[start]

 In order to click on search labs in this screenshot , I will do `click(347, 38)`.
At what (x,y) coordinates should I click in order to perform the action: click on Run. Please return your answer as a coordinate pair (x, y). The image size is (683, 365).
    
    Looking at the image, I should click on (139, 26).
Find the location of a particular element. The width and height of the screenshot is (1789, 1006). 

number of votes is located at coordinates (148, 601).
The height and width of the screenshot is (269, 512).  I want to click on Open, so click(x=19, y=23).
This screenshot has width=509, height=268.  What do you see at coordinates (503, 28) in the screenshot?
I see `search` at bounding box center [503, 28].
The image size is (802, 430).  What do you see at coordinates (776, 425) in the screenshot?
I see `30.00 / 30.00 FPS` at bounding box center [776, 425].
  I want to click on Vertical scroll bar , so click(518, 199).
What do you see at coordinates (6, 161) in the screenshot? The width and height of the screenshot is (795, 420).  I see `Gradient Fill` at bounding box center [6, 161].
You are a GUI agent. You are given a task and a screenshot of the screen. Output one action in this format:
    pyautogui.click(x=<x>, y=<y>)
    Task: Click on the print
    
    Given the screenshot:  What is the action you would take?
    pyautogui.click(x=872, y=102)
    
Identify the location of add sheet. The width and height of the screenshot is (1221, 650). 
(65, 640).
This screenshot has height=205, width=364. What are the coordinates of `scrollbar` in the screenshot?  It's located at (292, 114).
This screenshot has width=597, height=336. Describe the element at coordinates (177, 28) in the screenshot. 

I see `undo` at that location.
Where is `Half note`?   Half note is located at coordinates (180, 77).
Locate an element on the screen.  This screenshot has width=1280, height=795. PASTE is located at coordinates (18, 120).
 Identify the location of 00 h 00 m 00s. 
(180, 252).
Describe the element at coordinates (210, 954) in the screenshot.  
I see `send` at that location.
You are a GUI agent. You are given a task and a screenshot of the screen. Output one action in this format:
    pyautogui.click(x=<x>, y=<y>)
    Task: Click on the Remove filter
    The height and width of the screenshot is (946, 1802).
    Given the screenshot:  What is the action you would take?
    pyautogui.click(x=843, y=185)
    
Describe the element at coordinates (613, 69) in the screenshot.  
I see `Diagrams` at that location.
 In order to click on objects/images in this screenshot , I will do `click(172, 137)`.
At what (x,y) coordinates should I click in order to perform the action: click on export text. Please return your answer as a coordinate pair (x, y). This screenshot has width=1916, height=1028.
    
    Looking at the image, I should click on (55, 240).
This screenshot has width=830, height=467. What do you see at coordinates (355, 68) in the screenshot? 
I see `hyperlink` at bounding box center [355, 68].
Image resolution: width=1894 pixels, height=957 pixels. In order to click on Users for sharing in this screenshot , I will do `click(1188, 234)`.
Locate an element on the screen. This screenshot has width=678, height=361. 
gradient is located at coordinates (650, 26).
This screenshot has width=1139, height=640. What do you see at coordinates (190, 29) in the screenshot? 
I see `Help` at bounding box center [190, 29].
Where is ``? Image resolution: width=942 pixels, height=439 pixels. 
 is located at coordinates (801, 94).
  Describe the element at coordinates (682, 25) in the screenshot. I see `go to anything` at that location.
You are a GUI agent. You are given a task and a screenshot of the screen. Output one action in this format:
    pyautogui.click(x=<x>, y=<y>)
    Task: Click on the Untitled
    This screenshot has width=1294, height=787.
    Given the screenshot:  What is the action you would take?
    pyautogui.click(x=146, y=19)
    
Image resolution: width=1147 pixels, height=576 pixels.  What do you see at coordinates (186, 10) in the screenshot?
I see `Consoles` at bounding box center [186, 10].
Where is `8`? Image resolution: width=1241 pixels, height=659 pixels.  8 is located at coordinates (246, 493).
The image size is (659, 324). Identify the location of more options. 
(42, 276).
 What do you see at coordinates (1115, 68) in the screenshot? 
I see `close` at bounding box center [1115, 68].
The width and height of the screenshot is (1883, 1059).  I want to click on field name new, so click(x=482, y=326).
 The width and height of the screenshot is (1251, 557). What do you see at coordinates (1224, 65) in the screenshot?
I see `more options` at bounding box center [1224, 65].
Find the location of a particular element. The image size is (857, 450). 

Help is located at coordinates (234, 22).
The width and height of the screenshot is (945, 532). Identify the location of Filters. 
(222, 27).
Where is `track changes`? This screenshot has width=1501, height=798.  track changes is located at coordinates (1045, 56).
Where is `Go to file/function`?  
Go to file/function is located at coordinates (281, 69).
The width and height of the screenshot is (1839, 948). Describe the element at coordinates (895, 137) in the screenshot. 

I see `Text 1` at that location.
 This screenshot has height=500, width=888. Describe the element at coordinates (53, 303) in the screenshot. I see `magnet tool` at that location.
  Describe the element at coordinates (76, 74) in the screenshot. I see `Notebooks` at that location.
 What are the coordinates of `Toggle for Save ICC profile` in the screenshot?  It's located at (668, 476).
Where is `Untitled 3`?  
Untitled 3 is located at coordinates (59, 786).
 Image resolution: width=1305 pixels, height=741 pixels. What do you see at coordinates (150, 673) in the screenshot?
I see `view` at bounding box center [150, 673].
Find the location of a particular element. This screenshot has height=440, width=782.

[end]

INSTRUCTION -> Copy the lines above exactly as they appear, from the first to the last.

OUTPUT FOR THIS EXERCISE ->
 In order to click on search labs in this screenshot , I will do `click(347, 38)`.
At what (x,y) coordinates should I click in order to perform the action: click on Run. Please return your answer as a coordinate pair (x, y). The image size is (683, 365).
    
    Looking at the image, I should click on (139, 26).
Find the location of a particular element. The width and height of the screenshot is (1789, 1006). 

number of votes is located at coordinates (148, 601).
The height and width of the screenshot is (269, 512).  I want to click on Open, so click(x=19, y=23).
This screenshot has width=509, height=268.  What do you see at coordinates (503, 28) in the screenshot?
I see `search` at bounding box center [503, 28].
The image size is (802, 430).  What do you see at coordinates (776, 425) in the screenshot?
I see `30.00 / 30.00 FPS` at bounding box center [776, 425].
  I want to click on Vertical scroll bar , so click(518, 199).
What do you see at coordinates (6, 161) in the screenshot? The width and height of the screenshot is (795, 420).  I see `Gradient Fill` at bounding box center [6, 161].
You are a GUI agent. You are given a task and a screenshot of the screen. Output one action in this format:
    pyautogui.click(x=<x>, y=<y>)
    Task: Click on the print
    
    Given the screenshot:  What is the action you would take?
    pyautogui.click(x=872, y=102)
    
Identify the location of add sheet. The width and height of the screenshot is (1221, 650). 
(65, 640).
This screenshot has height=205, width=364. What are the coordinates of `scrollbar` in the screenshot?  It's located at (292, 114).
This screenshot has width=597, height=336. Describe the element at coordinates (177, 28) in the screenshot. 

I see `undo` at that location.
Where is `Half note`?   Half note is located at coordinates (180, 77).
Locate an element on the screen.  This screenshot has width=1280, height=795. PASTE is located at coordinates (18, 120).
 Identify the location of 00 h 00 m 00s. 
(180, 252).
Describe the element at coordinates (210, 954) in the screenshot.  
I see `send` at that location.
You are a GUI agent. You are given a task and a screenshot of the screen. Output one action in this format:
    pyautogui.click(x=<x>, y=<y>)
    Task: Click on the Remove filter
    The height and width of the screenshot is (946, 1802).
    Given the screenshot:  What is the action you would take?
    pyautogui.click(x=843, y=185)
    
Describe the element at coordinates (613, 69) in the screenshot.  
I see `Diagrams` at that location.
 In order to click on objects/images in this screenshot , I will do `click(172, 137)`.
At what (x,y) coordinates should I click in order to perform the action: click on export text. Please return your answer as a coordinate pair (x, y). This screenshot has width=1916, height=1028.
    
    Looking at the image, I should click on (55, 240).
This screenshot has width=830, height=467. What do you see at coordinates (355, 68) in the screenshot? 
I see `hyperlink` at bounding box center [355, 68].
Image resolution: width=1894 pixels, height=957 pixels. In order to click on Users for sharing in this screenshot , I will do `click(1188, 234)`.
Locate an element on the screen. This screenshot has width=678, height=361. 
gradient is located at coordinates (650, 26).
This screenshot has width=1139, height=640. What do you see at coordinates (190, 29) in the screenshot? 
I see `Help` at bounding box center [190, 29].
Where is ``? Image resolution: width=942 pixels, height=439 pixels. 
 is located at coordinates (801, 94).
  Describe the element at coordinates (682, 25) in the screenshot. I see `go to anything` at that location.
You are a GUI agent. You are given a task and a screenshot of the screen. Output one action in this format:
    pyautogui.click(x=<x>, y=<y>)
    Task: Click on the Untitled
    This screenshot has width=1294, height=787.
    Given the screenshot:  What is the action you would take?
    pyautogui.click(x=146, y=19)
    
Image resolution: width=1147 pixels, height=576 pixels.  What do you see at coordinates (186, 10) in the screenshot?
I see `Consoles` at bounding box center [186, 10].
Where is `8`? Image resolution: width=1241 pixels, height=659 pixels.  8 is located at coordinates (246, 493).
The image size is (659, 324). Identify the location of more options. 
(42, 276).
 What do you see at coordinates (1115, 68) in the screenshot? 
I see `close` at bounding box center [1115, 68].
The width and height of the screenshot is (1883, 1059).  I want to click on field name new, so click(x=482, y=326).
 The width and height of the screenshot is (1251, 557). What do you see at coordinates (1224, 65) in the screenshot?
I see `more options` at bounding box center [1224, 65].
Find the location of a particular element. The image size is (857, 450). 

Help is located at coordinates (234, 22).
The width and height of the screenshot is (945, 532). Identify the location of Filters. 
(222, 27).
Where is `track changes`? This screenshot has width=1501, height=798.  track changes is located at coordinates (1045, 56).
Where is `Go to file/function`?  
Go to file/function is located at coordinates (281, 69).
The width and height of the screenshot is (1839, 948). Describe the element at coordinates (895, 137) in the screenshot. 

I see `Text 1` at that location.
 This screenshot has height=500, width=888. Describe the element at coordinates (53, 303) in the screenshot. I see `magnet tool` at that location.
  Describe the element at coordinates (76, 74) in the screenshot. I see `Notebooks` at that location.
 What are the coordinates of `Toggle for Save ICC profile` in the screenshot?  It's located at (668, 476).
Where is `Untitled 3`?  
Untitled 3 is located at coordinates (59, 786).
 Image resolution: width=1305 pixels, height=741 pixels. What do you see at coordinates (150, 673) in the screenshot?
I see `view` at bounding box center [150, 673].
Find the location of a particular element. This screenshot has height=440, width=782.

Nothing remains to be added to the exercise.